The tech giant wants to be the new town square

A short walk directly north from the National Mall sits Washington, D.C.’s famed Carnegie Library. Opened in 1903, the District’s first central library is named for Gilded Age steel magnate Andrew Carnegie. Just four years earlier, in a waiting room at the White House, Carnegie had a fortuitous encounter with a board member of the D.C. Library. On the spot, Carnegie—who, prior to his death in 1919, spent more than $1 billion in today’s money to build about 1,700 libraries across the U.S.—wrote out a $250,000 donation to be put toward yet another library, this one in the U.S. capital.


When the Carnegie Library opened, it was Washington, D.C.’s first racially integrated public building. Situated in its own small public area, Mount Vernon Square, the library was 63,000 square feet of Beaux Arts architecture in the thick of downtown. Over the decades the library collection of D.C. expanded to more than 500,000 books. But in the early 1970s, the Washington Public Library several blocks away took over the city’s bibliomaniac duties. Since then, the Carnegie Library building has sat mostly empty; the only tenant is the Historical Society of Washington, D.C., which took up offices inside in 1999.

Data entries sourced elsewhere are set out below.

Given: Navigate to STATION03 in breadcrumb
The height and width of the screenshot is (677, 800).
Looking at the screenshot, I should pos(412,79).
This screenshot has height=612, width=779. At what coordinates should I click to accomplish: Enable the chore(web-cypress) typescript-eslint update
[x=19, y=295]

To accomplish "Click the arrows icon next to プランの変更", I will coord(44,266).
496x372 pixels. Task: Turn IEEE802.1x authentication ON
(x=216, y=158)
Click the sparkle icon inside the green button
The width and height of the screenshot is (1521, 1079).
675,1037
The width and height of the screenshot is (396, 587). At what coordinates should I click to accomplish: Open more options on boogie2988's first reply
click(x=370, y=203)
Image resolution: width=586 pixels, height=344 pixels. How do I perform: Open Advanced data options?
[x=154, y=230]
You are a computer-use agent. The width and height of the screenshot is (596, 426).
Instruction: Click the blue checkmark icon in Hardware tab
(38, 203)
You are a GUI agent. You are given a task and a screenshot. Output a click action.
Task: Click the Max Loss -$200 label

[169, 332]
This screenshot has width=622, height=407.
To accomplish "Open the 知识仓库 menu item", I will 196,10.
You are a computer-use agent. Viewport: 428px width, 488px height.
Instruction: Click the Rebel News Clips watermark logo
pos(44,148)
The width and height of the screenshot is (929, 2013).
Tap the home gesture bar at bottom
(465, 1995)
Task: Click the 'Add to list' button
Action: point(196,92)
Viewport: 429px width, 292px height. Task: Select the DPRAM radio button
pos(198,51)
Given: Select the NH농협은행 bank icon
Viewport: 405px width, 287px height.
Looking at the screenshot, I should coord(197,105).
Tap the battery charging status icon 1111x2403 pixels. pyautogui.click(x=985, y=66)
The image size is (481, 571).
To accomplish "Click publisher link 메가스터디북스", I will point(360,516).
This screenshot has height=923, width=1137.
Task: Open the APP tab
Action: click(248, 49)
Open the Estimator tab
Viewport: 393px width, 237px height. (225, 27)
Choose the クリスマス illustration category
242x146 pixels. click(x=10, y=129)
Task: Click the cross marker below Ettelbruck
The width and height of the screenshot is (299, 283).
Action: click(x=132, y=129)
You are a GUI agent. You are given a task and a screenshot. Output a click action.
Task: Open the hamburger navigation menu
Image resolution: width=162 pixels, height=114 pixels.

Soon, when Apple opens its newest flagship store inside the Carnegie Library, that will change. Apple hasn’t announced exactly when the store will open, but the latest news, shared during a D.C. Council meeting last February, is that a winter 2018 opening is expected. The first $1 trillion publicly traded company in history will set up shop in the main library space; the Historical Society will shift its offices to other floors of the building.

While the building’s exterior is in the final throes of a restoration project—with the addition of, Apple has promised, only subtle company signage—most changes are actually happening inside. Apple declined an interview for this article, but a Washington Post article published in May 2017, shortly after Apple took out a 10-year lease on the Carnegie Library, explained some expected interior alterations, which include a tree-lined sales floor dubbed Genius Grove instead of the usual Genius Bar. Further changes include removing the laylights—the transparent panels that form part of the ceiling—from the library’s Great Hall to make room for a retail atrium and the installation of a huge video screen.

Apple also plans to make its new Carnegie Library location “a place to hold a slate of free, open-to-the-public concerts, art exhibitions, workshops for teachers, and coding classes for children,” wrote the Post. And all conveniently increasing foot traffic near that $1,000 iPhone X you might be inclined to purchase.

“It’s very much about the event experience they’re creating as opposed to just having open spaces,” says Greg O’Dell, president and CEO of Events D.C., the convention authority that manages the Carnegie Library and is now Apple’s landlord. “When Apple put forth this concept of a community space, a community forum and event space, that was appealing to us.”

The event calendar is one piece of the company’s new vision for its stores to act as de facto town squares. Leading this shift is Angela Ahrendts, Apple’s senior vice president of retail, who was hired away from British luxury fashion company Burberry in 2014.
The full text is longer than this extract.